Dado que no tenía experiencia directa con jueces o cortes (en la Ciudadela, los clientes llegaban enviados desde fuera, y era el maestro Gurloes el que trataba con los oficiales que en ocasiones acudían a consultar acerca de un caso u otro), y como yo además estaba ansioso por cumplir una obligación para la que había sido preparado durante tanto tiempo, sugerí que el chiliarca quizá quisiera considerar la posibilidad de celebrar una ceremonia esa misma noche, a la luz de las antorchas.
—Eso sería imposible. Ha de meditar su decisión. ¿Qué impresión produciría? Ya son muchos los que opinan que los magistrados militares son precipitados, y aun caprichosos en sus veredictos. Y, para ser franco, un juez civil habría esperado con seguridad una semana, beneficiándose de ese modo el caso, pues entonces habría habido tiempo de sobra para que alguien se presentara con nuevas pruebas, lo que por supuesto nadie hará ahora.
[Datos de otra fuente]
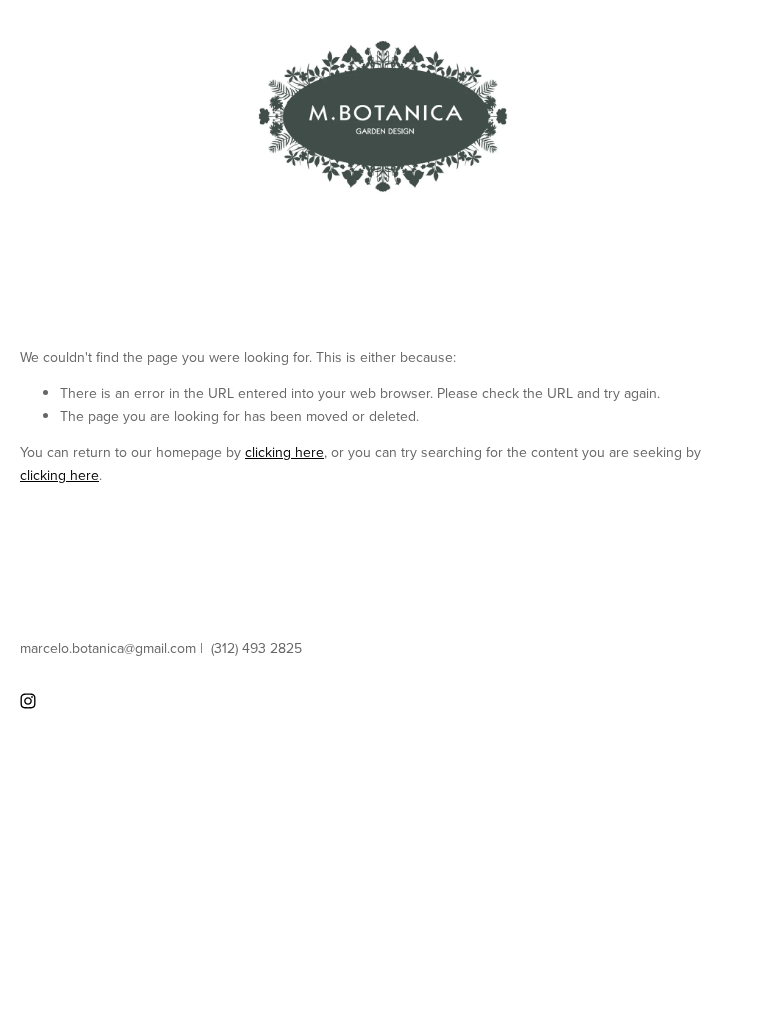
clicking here (284, 452)
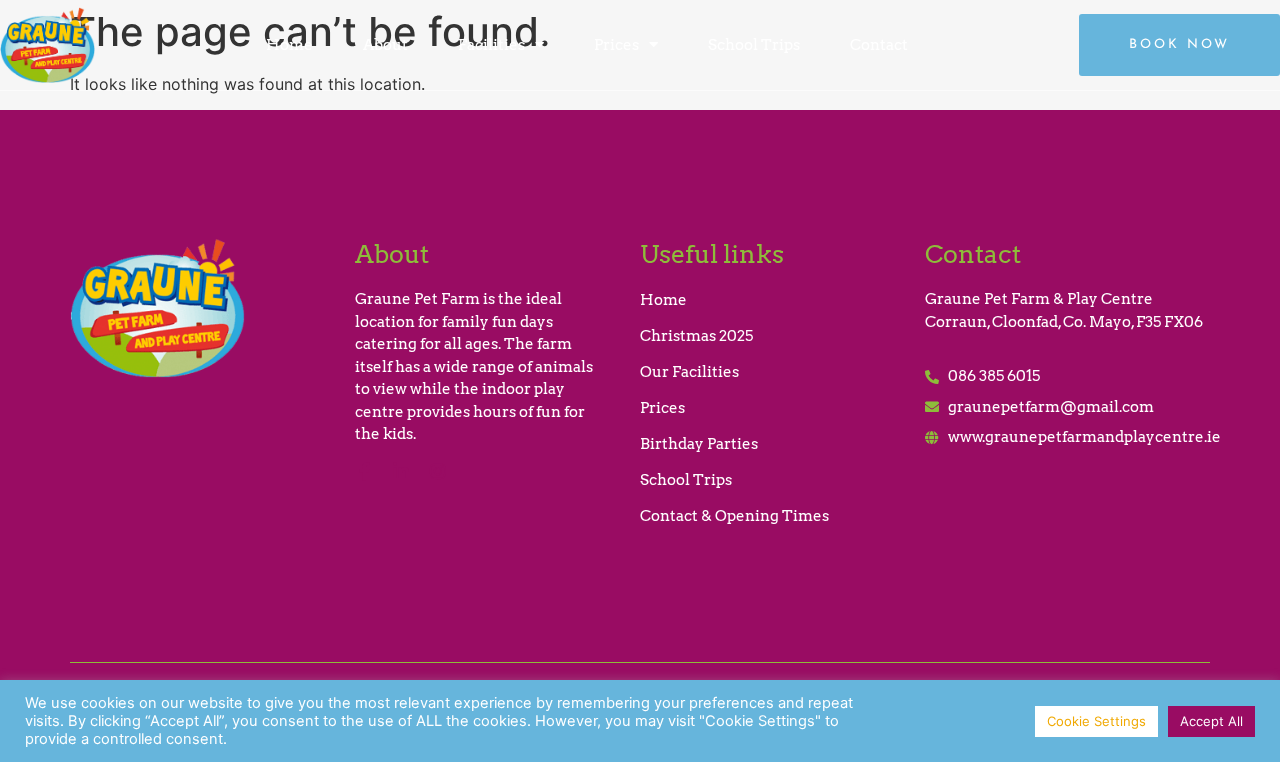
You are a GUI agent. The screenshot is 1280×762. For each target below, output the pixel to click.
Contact (879, 45)
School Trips (754, 45)
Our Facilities (689, 372)
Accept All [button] (1211, 721)
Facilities (491, 45)
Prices (616, 45)
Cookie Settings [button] (1096, 721)
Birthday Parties (699, 444)
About (385, 45)
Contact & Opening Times (734, 516)
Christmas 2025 (696, 336)
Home (289, 45)
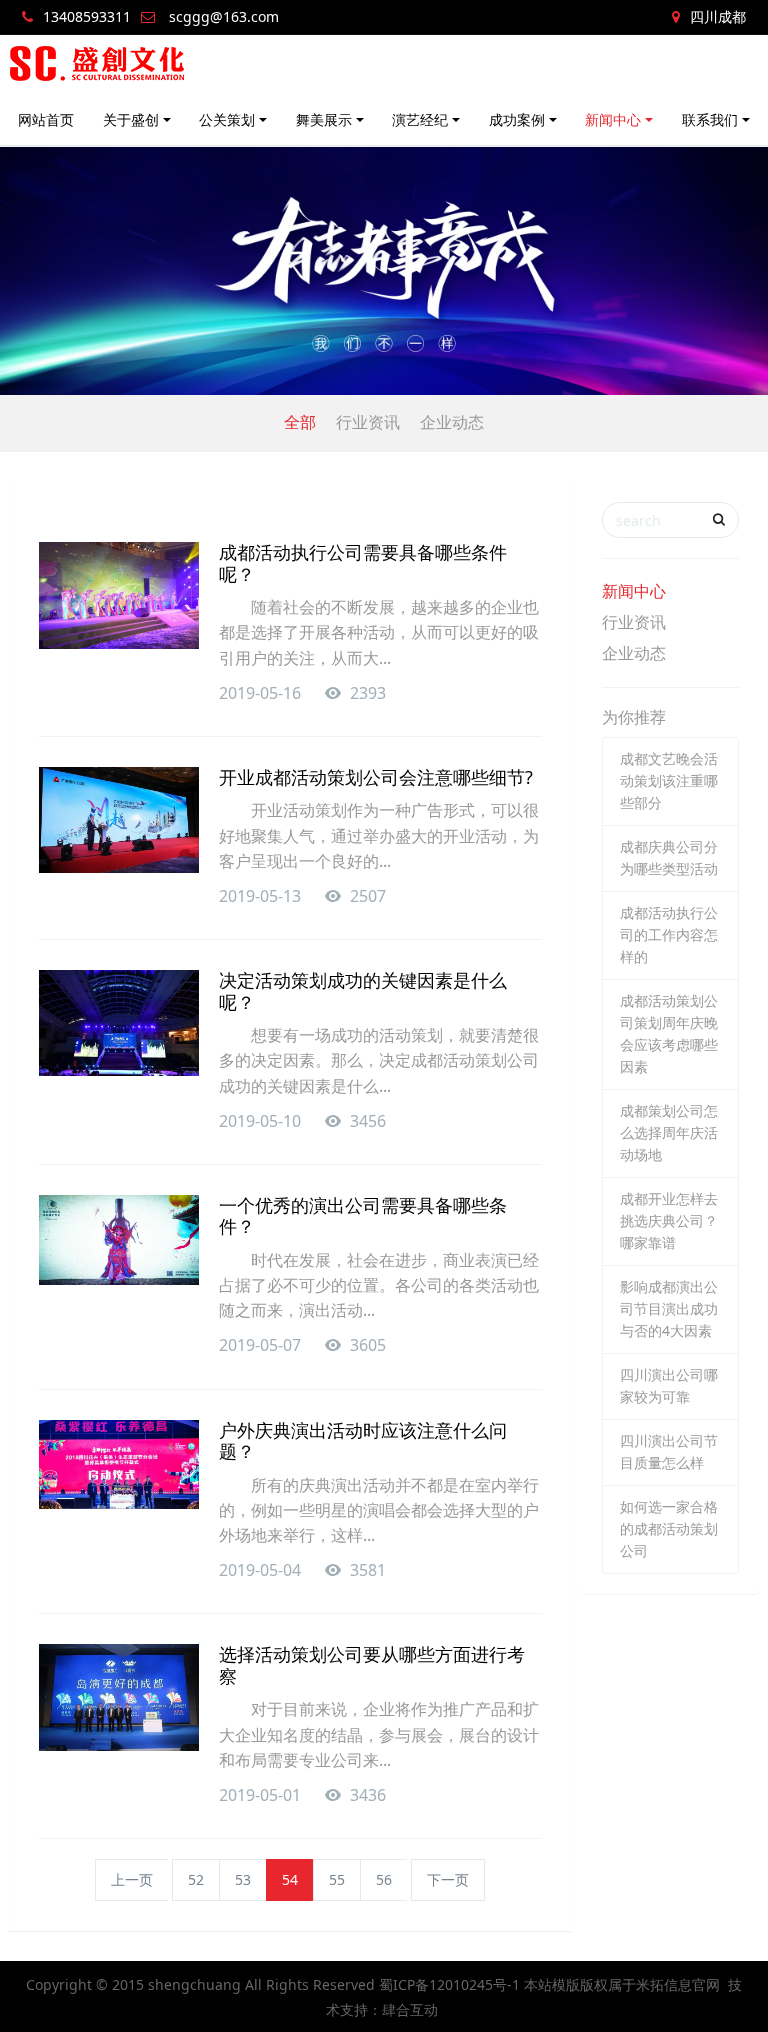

—Mañana por la tarde, entonces —dije—. Necesitamos un lugar donde pasar la noche. También he de examinar el cadalso y el tajo y preparar a mi cliente. ¿Necesitaré un pase para verlo?
El alguacil preguntó si no podríamos quedarnos en el lazareto. Al responderle que eso parecía imposible, volvimos allí para que lo discutiera con el médico de turno. Como yo había previsto, se negó a acogernos. A esto siguió una prolongada discusión con un suboficial de la xenagia, quien explicó que era imposible que permaneciéramos en los cuarteles, y que si utilizábamos uno de los cuartos reservados para los rangos más altos, nadie querría ocuparlo en el futuro. Por fin se habilitó para nosotros un pequeño almacén sin ventanas, y nos suministraron dos camas y algunos otros muebles (que yo apenas había visto hasta entonces). Dejé a Dorcas allí y después de comprobar que yo no metería el pie a través de una tabla podrida en el momento crítico, o que no tendría que aserrar la cabeza del cliente mientras la mantenía sobre mis rodillas, y fui a las celdas a hacer la visita que nuestras tradiciones exigen.